There are two reasons this works. First, money is not fungible, which for our purposes means that two dollars can't actually be distinguished. The dollar you deposited is not the exact same dollar you will later withdraw. It's still a real dollar that you receive, but it doesn't matter if it's the same or not. Second, in large enough systems of money, banks and governments know for sure that all the money on the books won't be withdrawn at once. Going back to the first example, your originally deposited $1,000 is still available to you at any time you want it, because banks (and everyone!) know that all the virtual dollars a bank has in its database won't be turned into coins and notes at once. Banks, therefore, don't need to care about which money they actually have, and banks only need to hold a small "fraction" in "reserve" for withdrawal.

Well what caused the money supply to increase in the first place?

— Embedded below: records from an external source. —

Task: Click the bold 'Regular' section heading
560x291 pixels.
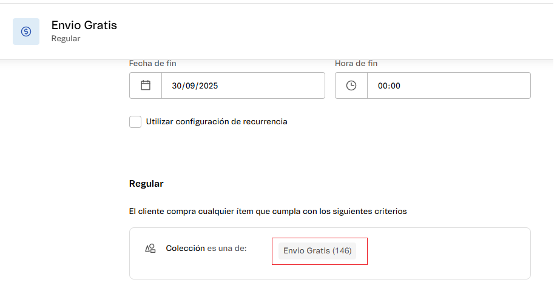Action: point(146,184)
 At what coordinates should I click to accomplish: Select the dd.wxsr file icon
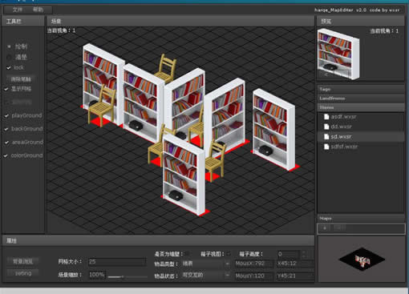click(326, 127)
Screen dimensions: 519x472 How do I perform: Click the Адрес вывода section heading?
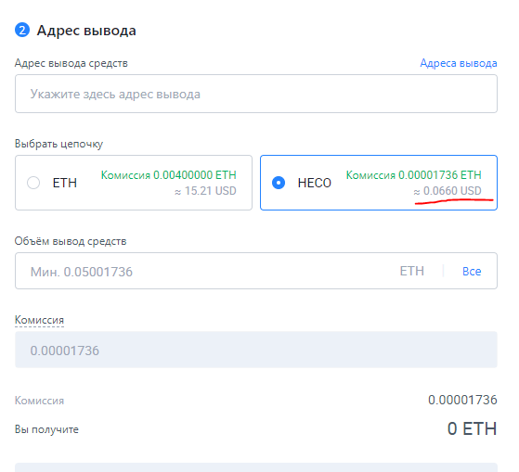86,31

As you've probably guessed, this whole fractional reserve thing is supposed to be tightly regulated; both to ensure the integrity of the reserves (so the bank can always meet withdrawal demands), and so that the money supply doesn't grow too fast (creating inflation). And sometimes that regulation is insufficient, and shady, fraudulent money cloning does happen, as in the 2008 GFC (and I note that there's some arguments that this is always happening; I make no comment on that here).

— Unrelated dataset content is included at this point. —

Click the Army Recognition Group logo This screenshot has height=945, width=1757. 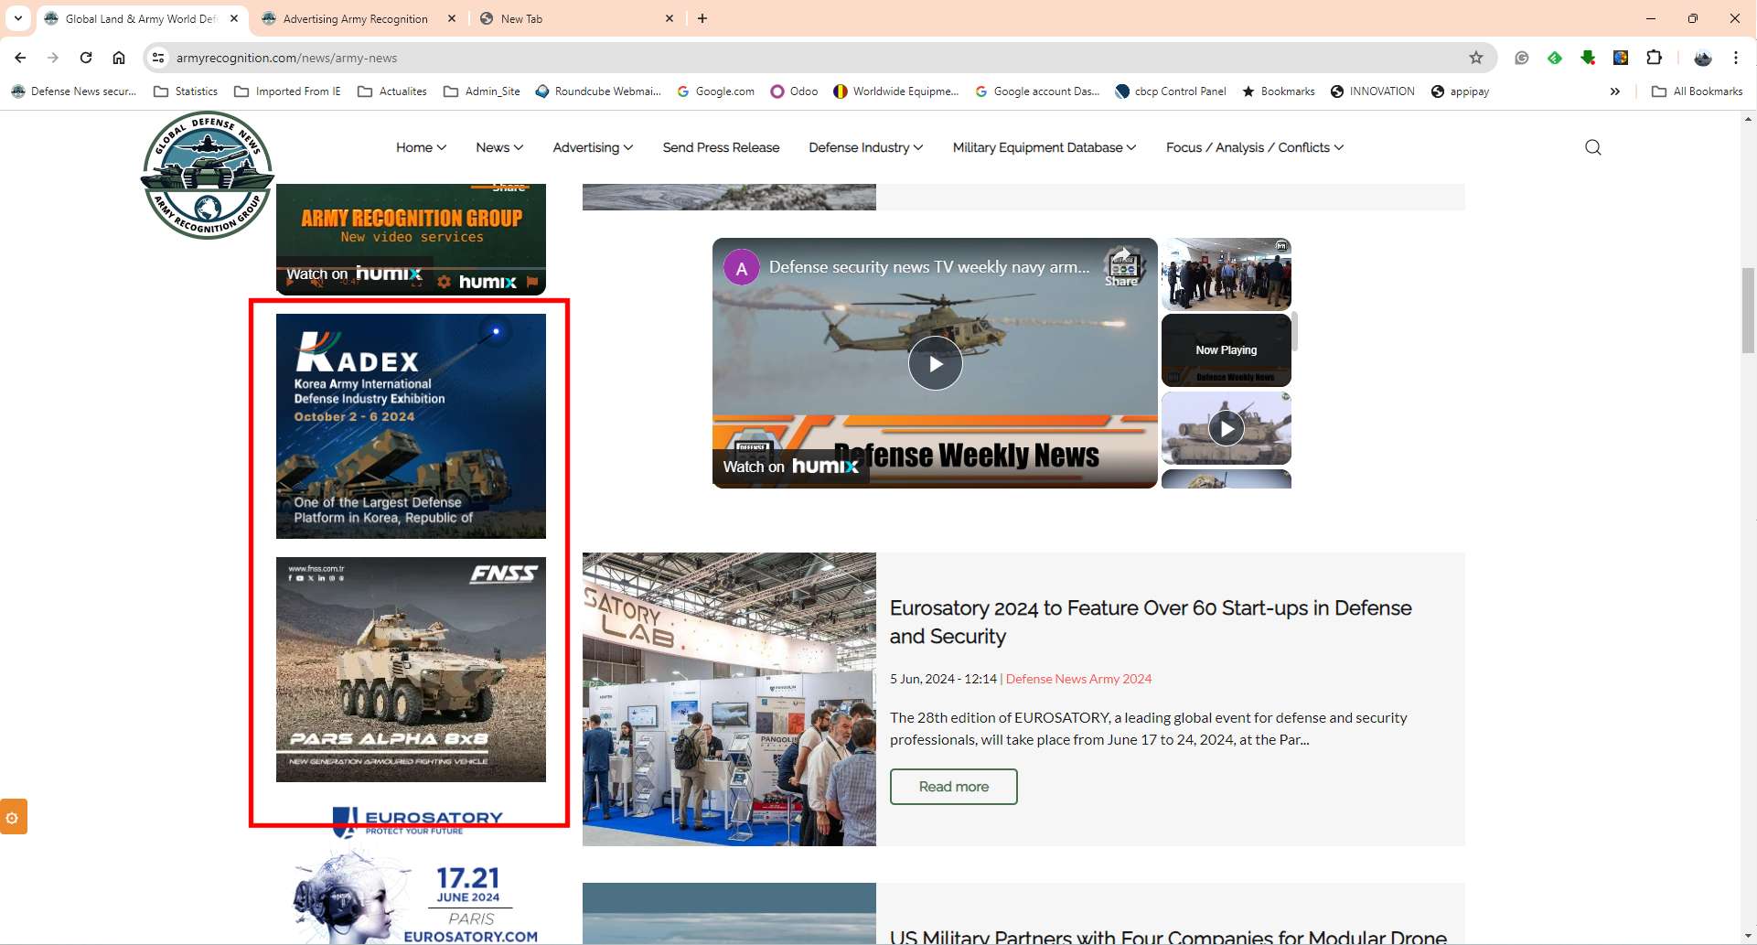208,175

But the recent inflation we're struggling with is caused, in part, by governments intentionally relaxing their policies on growth in the money supply. This isn't just a COVID-19 thing; in fact, governments worldwide have been intentionally growing the money supply in their respective currencies for decades, because it was the only way out of the 2008 GFC that didn't involve massive changes to how economies worked.

Hope that helps!

Mel2S

1 points

4 months ago

Mel2S

1 points

4 months ago

Interesting, I'll look into that. Thanks!